Copy exactly, and only, the lines between the start of the entries below and the line containing "Viewport: 462px width, 506px height.", both inclusive. Omit pictures.
------ Data under study ------
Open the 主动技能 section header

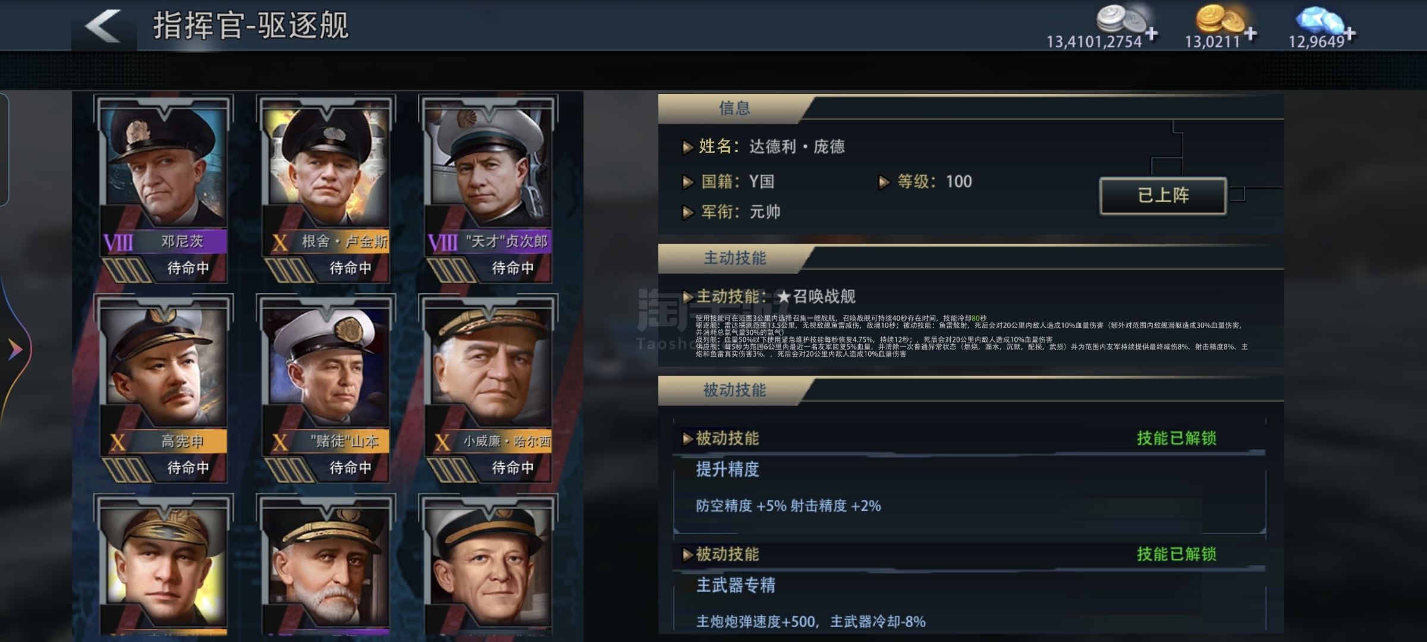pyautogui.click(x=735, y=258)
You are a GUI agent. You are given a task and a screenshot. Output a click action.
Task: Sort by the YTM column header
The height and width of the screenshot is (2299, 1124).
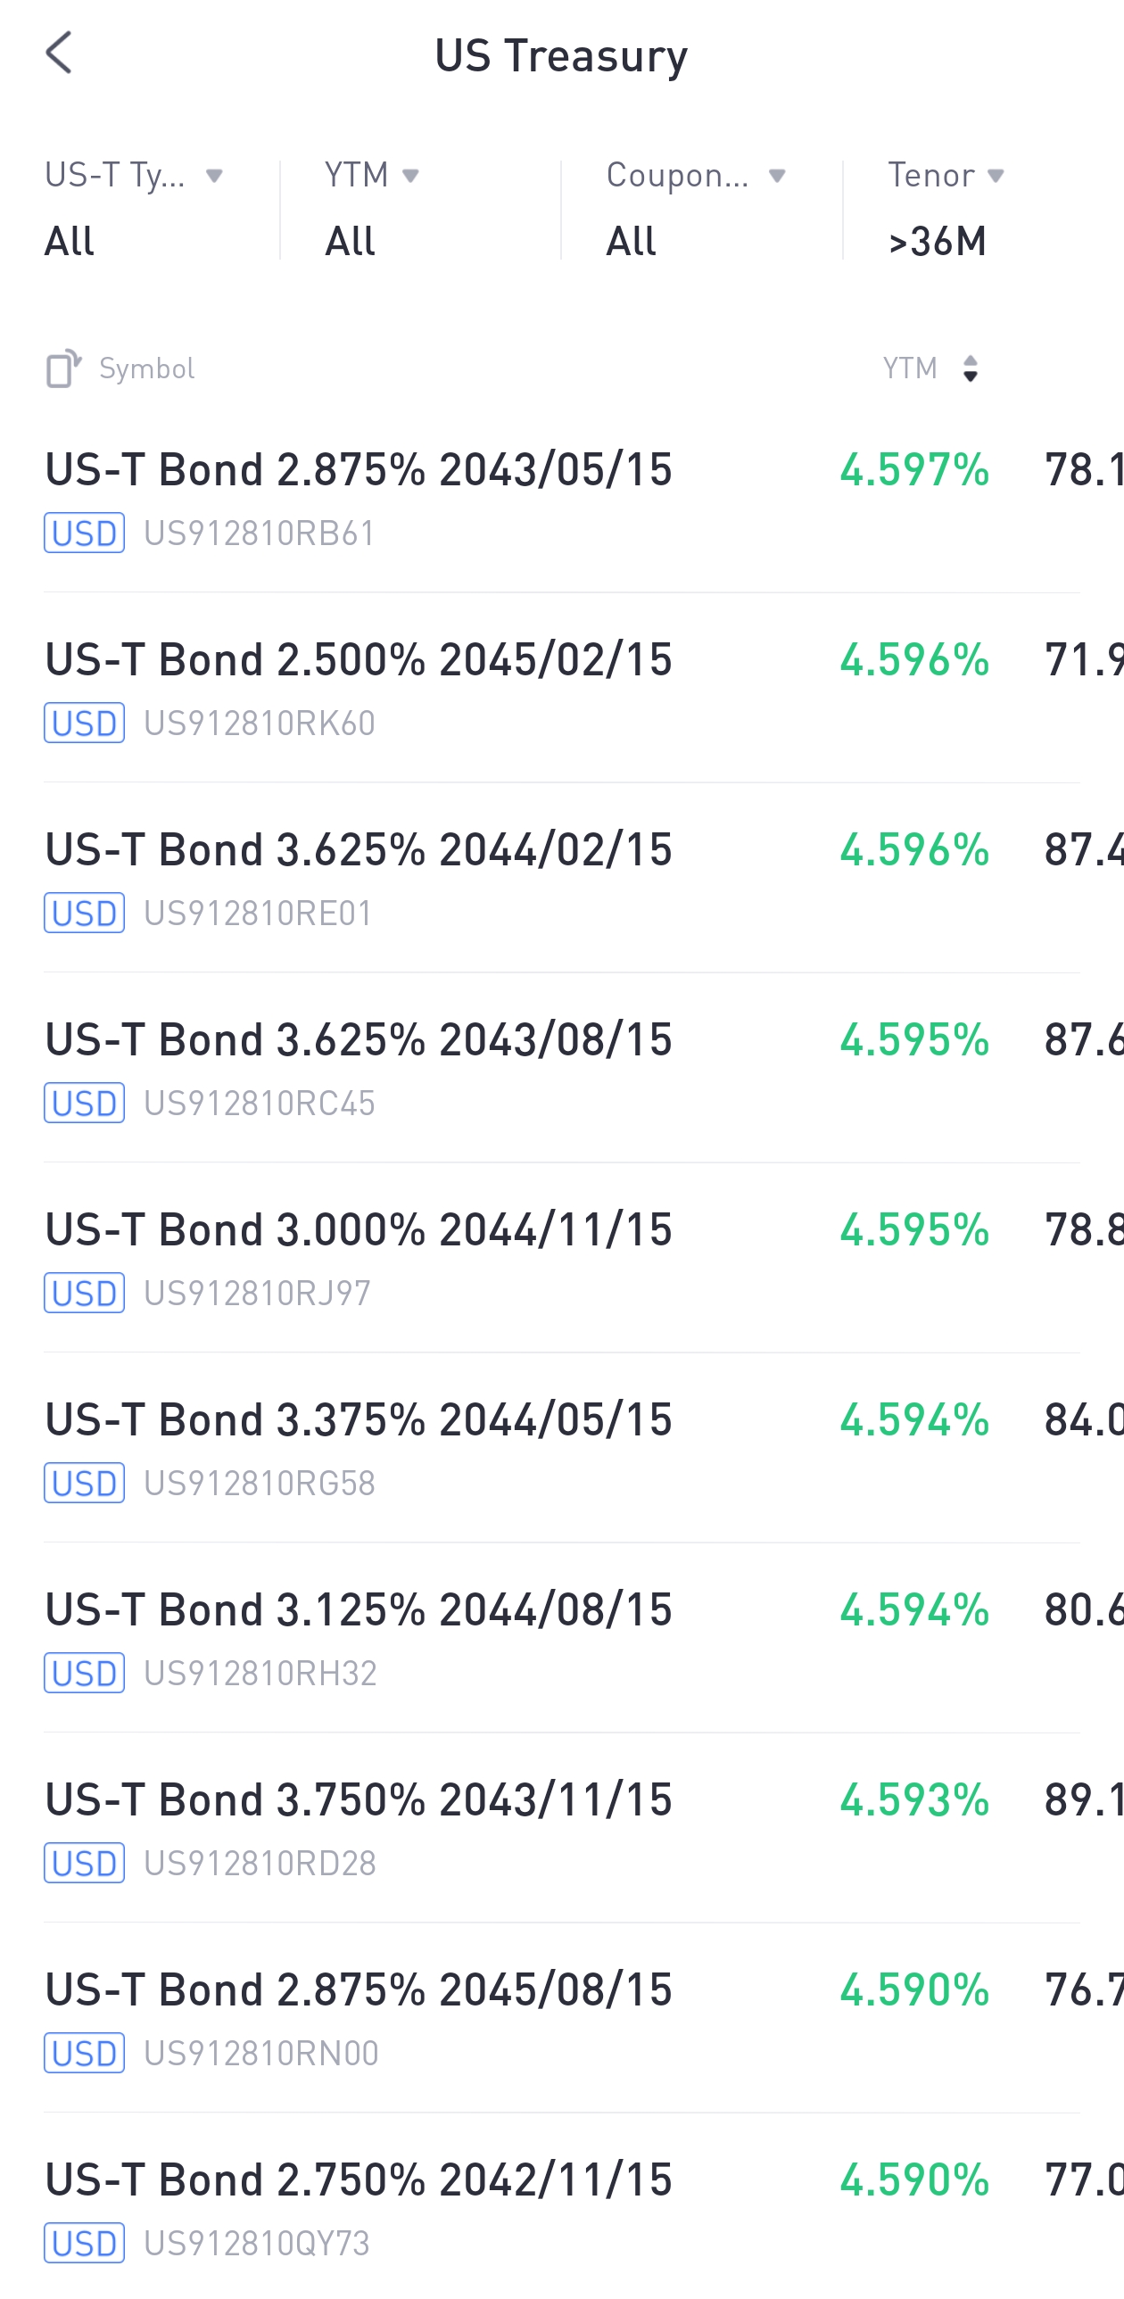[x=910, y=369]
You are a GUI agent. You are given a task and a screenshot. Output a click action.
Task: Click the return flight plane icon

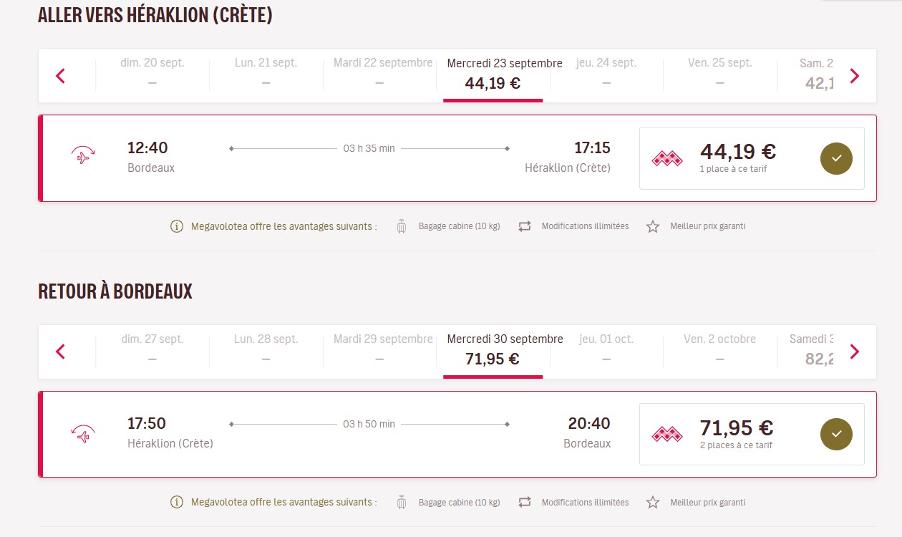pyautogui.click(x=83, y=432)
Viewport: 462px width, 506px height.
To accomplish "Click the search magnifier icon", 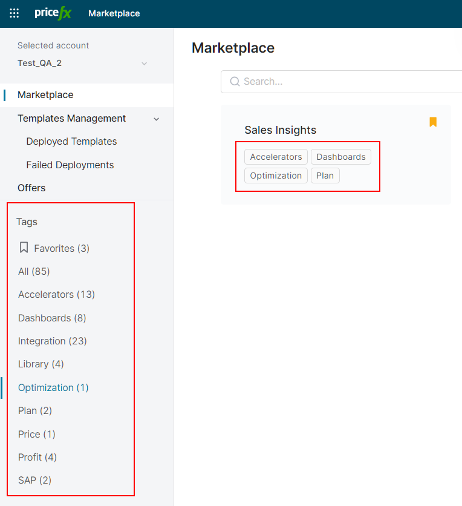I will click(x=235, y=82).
------
### Answer to this task
Open the 主动技能 section header

pyautogui.click(x=735, y=258)
You are a GUI agent. You are given a task and a screenshot. Output a click action.
Task: Sort by the YTM column header
The height and width of the screenshot is (2299, 1124).
[x=910, y=369]
You are a GUI agent. You are given a task and a screenshot. Output a click action.
Task: Click the return flight plane icon

pyautogui.click(x=83, y=432)
Viewport: 462px width, 506px height.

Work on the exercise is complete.